Adolescence is a developmental stage characterized by impaired fear extinction learning, which is a significant contributing factor for the high incidence of fearrelated disorders observed across this period. Ketamine is a noncompetitive N-methyl D-aspartate receptor antagonist that targets glutamatergic transmission and mammalian target of rapamycin (mTOR) signaling pathway, synaptic plasticity mediators known to be involved in fear extinction processes. Therefore, we aimed to explore ketamine’s potential to boost fear extinction of adolescent males, as well as to identify the associated molecular mechanisms. Adolescent male mice (C57BL/6) received an i.p. ketamine injection (10 mg/kg) 1h prior to each cued fear extinction session for 4 consecutive days. Protein expression levels of synaptic plasticity markers in hippocampal synaptosomal fractions were subsequently detected by Western blot analysis.
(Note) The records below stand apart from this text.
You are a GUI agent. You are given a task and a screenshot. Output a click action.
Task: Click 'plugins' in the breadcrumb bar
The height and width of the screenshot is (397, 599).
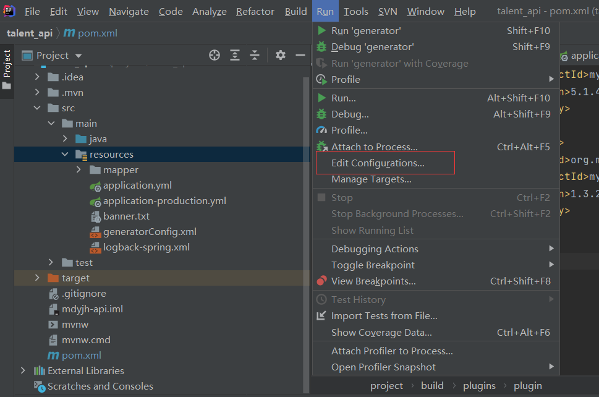point(479,385)
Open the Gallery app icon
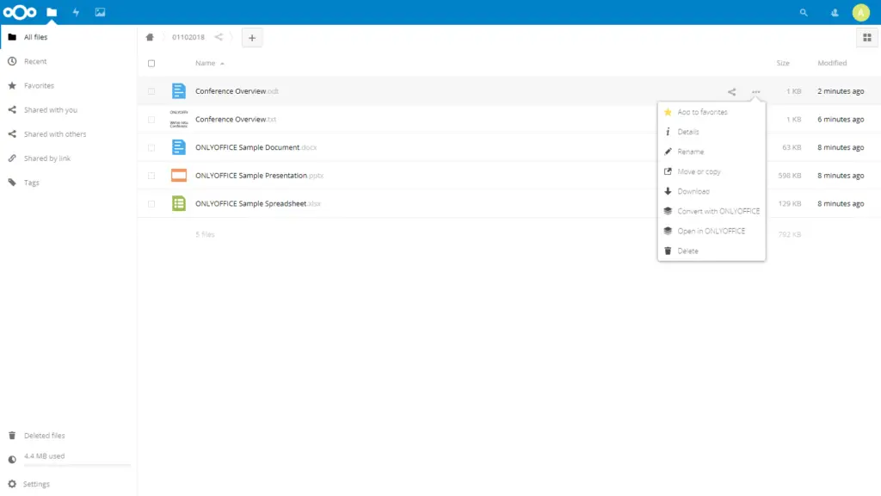The image size is (881, 496). point(100,12)
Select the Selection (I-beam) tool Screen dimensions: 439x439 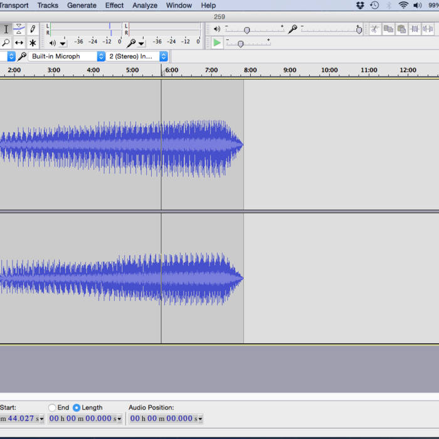point(6,29)
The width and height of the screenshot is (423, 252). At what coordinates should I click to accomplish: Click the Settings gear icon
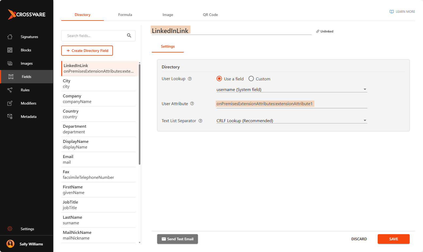(x=10, y=229)
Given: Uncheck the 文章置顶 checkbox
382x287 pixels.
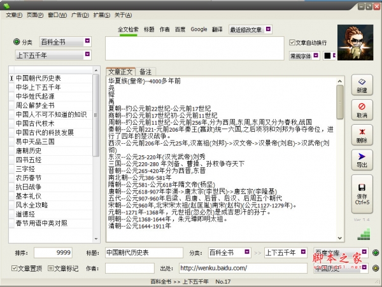Looking at the screenshot, I should 15,268.
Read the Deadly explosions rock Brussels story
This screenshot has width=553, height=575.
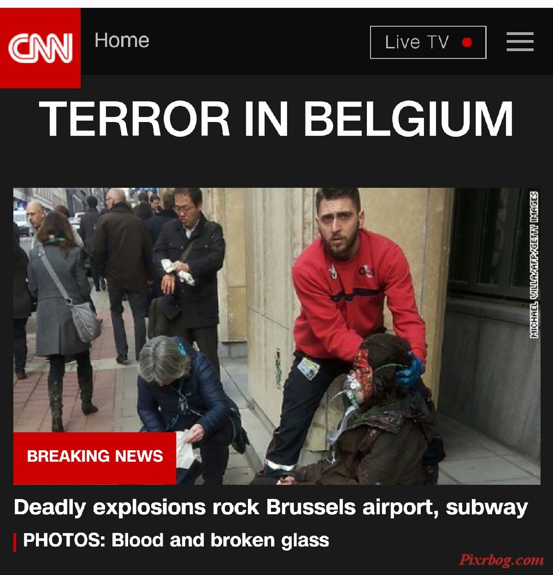(271, 507)
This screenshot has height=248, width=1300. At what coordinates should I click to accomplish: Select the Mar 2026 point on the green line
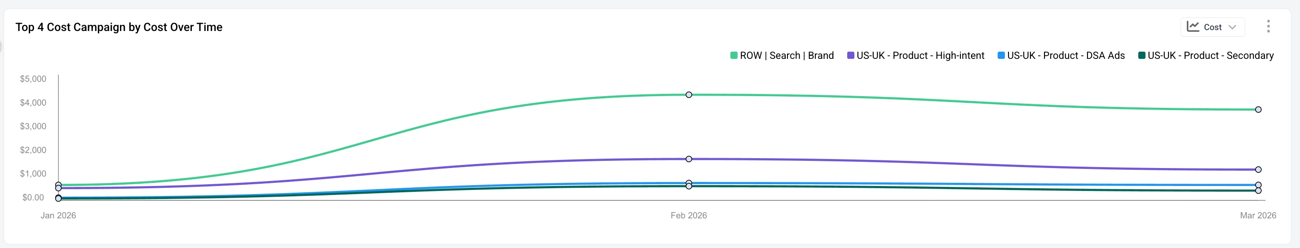coord(1258,110)
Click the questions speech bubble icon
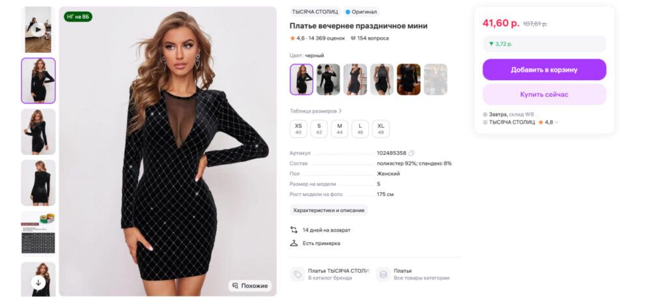The height and width of the screenshot is (306, 667). point(353,38)
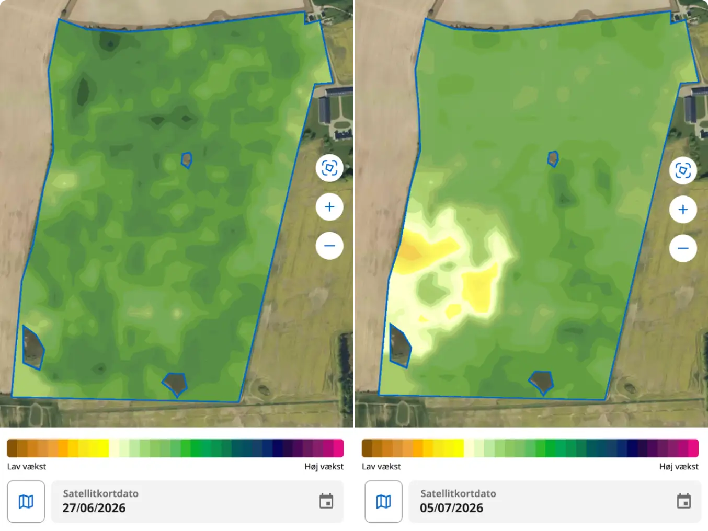Zoom out on the left map

coord(329,246)
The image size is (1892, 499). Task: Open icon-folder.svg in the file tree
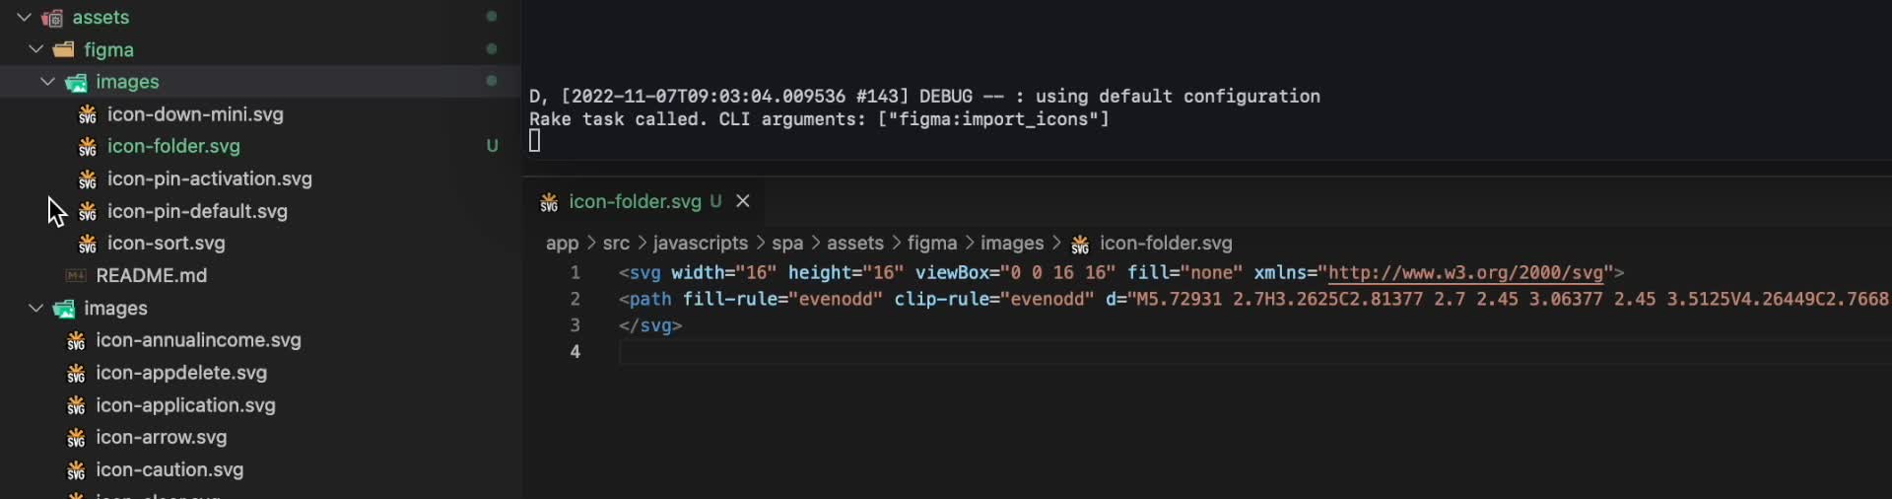(x=173, y=146)
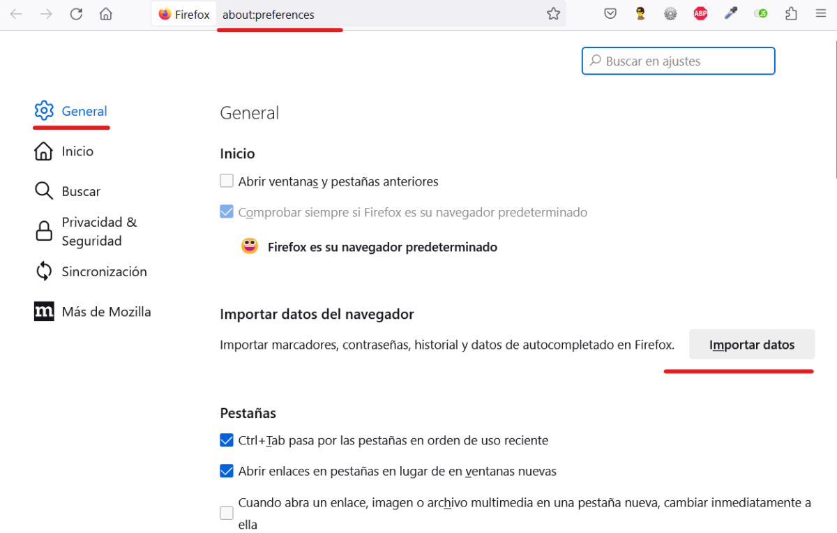This screenshot has width=837, height=533.
Task: Open the eyedropper color picker extension
Action: click(730, 13)
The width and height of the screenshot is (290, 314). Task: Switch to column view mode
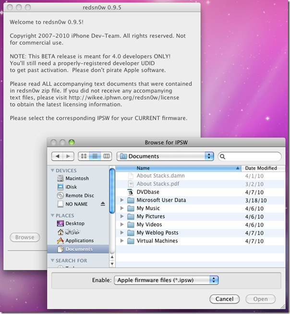pos(106,156)
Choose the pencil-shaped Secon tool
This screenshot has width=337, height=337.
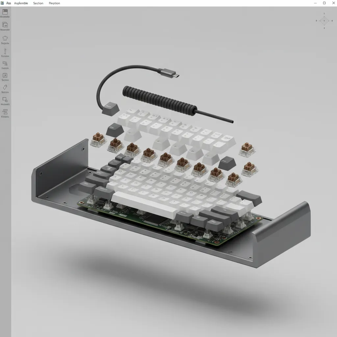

Our results revealed that ketamine significantly improved overall fear extinction learning, as well as extinction memory consolidation/retention. Our data also showed that ketamine upregulated protein kinase B (Akt), mTOR and glutamate receptor 1 (GluR1) protein levels in the hippocampus. Interestingly, we detected no changes in the levels of extracellular signal-regulated kinase 1/2. These results suggest that ketamine ameliorates longterm fear extinction of adolescent males via hippocampal Akt-mTOR-GluR1 signaling, highlighting this pathway as an important therapeutic target for improving extinction learning in the adolescent population.